Start of Document section

Understanding the Subsurface

Sidney Green

Enhanced Production, Inc. (EPI) & University of Utah

Fellow of ARMA / Member NAE / Member Utah AES

Understanding the subsurface better is on many grand challenges lists.  The interest  is not new, and much progress has been made over the decades to better see into the earth.  Nevertheless the perception continues to be that only through actual drilling or excavation can one for sure know the subsurface in detail.  Such drilling and excavation leads to exceptional expense, disruptions, and often environmental impacts.  This author believes that understanding the heterogeneity of the rock mass physical and chemical complexity including discontinuities such as layer interfaces, fractures, and inclusions is the highest priority for better understanding of the subsurface.  The need for better understanding of the subsurface is driven by economic, environmental, and public perception considerations.  Better subsurface characterization is important.

End of Document section
Start of Information shown

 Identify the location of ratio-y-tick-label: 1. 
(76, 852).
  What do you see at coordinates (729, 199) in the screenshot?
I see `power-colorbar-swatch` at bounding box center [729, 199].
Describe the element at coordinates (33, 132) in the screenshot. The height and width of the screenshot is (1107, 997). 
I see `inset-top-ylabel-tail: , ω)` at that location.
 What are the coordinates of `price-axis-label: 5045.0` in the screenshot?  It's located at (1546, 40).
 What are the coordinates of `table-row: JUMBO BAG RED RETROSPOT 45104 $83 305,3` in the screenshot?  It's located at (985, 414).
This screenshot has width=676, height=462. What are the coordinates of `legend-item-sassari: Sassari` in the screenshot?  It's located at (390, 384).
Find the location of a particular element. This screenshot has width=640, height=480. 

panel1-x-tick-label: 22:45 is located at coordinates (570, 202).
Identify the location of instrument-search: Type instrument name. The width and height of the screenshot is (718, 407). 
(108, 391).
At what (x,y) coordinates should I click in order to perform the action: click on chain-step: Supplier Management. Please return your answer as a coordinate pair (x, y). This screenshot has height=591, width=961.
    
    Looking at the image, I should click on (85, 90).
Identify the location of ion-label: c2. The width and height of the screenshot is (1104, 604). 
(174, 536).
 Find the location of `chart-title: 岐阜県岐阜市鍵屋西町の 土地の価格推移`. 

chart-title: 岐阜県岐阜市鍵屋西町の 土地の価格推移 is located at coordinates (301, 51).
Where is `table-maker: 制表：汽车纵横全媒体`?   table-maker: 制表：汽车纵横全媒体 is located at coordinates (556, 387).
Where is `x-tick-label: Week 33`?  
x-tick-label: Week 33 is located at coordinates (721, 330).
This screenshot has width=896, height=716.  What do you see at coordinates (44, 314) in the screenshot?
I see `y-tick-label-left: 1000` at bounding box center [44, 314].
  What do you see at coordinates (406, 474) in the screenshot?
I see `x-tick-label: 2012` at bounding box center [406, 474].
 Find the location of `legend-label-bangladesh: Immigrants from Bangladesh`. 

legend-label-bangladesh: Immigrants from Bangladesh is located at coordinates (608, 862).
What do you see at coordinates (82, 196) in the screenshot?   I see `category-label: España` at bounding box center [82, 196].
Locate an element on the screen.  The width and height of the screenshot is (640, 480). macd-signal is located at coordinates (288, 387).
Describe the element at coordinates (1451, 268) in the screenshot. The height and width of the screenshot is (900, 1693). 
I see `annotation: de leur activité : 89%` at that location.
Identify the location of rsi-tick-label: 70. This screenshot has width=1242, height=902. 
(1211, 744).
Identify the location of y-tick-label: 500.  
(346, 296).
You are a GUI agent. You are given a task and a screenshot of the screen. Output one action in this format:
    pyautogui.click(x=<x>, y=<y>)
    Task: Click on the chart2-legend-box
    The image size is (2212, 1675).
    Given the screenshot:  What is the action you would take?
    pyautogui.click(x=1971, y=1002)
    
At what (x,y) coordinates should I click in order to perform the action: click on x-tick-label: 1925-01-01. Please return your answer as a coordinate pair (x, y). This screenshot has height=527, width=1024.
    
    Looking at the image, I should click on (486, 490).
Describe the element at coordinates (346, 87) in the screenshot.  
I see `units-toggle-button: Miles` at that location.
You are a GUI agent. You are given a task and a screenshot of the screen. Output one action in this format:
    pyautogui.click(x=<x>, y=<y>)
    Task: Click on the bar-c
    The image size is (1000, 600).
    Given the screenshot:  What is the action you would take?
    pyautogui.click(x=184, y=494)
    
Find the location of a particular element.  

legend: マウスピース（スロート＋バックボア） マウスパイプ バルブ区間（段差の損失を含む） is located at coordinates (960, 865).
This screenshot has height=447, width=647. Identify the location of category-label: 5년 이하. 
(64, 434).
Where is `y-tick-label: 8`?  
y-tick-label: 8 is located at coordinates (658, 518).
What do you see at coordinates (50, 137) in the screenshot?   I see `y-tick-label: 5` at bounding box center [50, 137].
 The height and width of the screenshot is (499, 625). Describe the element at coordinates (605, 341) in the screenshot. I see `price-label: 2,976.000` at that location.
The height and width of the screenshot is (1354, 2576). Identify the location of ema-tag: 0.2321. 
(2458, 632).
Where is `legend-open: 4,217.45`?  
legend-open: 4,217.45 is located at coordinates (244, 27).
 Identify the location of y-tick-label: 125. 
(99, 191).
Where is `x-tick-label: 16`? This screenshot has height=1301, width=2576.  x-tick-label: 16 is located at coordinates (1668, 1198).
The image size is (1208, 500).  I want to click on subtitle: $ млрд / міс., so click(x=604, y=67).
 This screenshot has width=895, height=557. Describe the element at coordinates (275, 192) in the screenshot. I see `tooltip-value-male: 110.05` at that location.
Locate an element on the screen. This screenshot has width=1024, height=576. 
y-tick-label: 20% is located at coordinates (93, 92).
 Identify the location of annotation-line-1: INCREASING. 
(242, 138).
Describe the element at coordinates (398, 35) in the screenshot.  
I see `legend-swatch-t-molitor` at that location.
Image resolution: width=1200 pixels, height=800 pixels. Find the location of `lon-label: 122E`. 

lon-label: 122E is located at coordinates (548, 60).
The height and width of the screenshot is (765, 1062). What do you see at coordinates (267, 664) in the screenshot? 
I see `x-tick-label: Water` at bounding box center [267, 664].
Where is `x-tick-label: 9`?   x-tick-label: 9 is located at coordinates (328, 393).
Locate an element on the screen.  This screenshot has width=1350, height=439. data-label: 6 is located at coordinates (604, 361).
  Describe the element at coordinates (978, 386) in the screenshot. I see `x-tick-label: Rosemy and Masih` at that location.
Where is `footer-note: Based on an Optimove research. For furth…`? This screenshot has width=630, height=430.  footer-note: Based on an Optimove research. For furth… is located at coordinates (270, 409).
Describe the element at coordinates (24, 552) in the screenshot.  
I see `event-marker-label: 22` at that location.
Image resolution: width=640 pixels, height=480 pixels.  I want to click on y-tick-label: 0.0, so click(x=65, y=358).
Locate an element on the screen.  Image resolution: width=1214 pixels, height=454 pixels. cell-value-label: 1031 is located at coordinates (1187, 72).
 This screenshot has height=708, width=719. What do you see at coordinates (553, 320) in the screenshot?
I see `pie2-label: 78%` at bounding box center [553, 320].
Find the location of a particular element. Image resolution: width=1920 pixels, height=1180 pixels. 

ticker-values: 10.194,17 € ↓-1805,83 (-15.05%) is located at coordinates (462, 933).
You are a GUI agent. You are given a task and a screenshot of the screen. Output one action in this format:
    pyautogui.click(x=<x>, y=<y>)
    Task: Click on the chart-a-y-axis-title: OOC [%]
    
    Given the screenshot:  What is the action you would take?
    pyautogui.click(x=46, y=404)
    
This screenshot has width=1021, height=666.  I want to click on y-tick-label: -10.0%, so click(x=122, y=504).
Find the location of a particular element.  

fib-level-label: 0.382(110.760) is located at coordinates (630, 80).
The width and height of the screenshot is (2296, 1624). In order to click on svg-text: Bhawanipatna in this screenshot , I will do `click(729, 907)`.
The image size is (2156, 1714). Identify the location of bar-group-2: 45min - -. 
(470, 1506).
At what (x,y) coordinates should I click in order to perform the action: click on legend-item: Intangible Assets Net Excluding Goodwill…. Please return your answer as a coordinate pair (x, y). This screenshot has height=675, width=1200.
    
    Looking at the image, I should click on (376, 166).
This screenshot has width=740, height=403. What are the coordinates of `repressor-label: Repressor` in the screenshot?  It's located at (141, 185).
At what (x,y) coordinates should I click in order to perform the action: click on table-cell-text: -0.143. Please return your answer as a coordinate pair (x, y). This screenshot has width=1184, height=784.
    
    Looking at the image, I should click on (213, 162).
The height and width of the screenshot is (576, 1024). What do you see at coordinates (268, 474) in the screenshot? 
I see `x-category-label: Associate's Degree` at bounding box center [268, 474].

End of Information shown

Reproduce word for word the part of the passage on understanding the subsurface that begins at the words "Understanding the subsurface better" and stops after the words "characterization is important.". These stored data lines are separate from the passage on understanding the subsurface.

Understanding the subsurface better is on many grand challenges lists.  The interest  is not new, and much progress has been made over the decades to better see into the earth.  Nevertheless the perception continues to be that only through actual drilling or excavation can one for sure know the subsurface in detail.  Such drilling and excavation leads to exceptional expense, disruptions, and often environmental impacts.  This author believes that understanding the heterogeneity of the rock mass physical and chemical complexity including discontinuities such as layer interfaces, fractures, and inclusions is the highest priority for better understanding of the subsurface.  The need for better understanding of the subsurface is driven by economic, environmental, and public perception considerations.  Better subsurface characterization is important.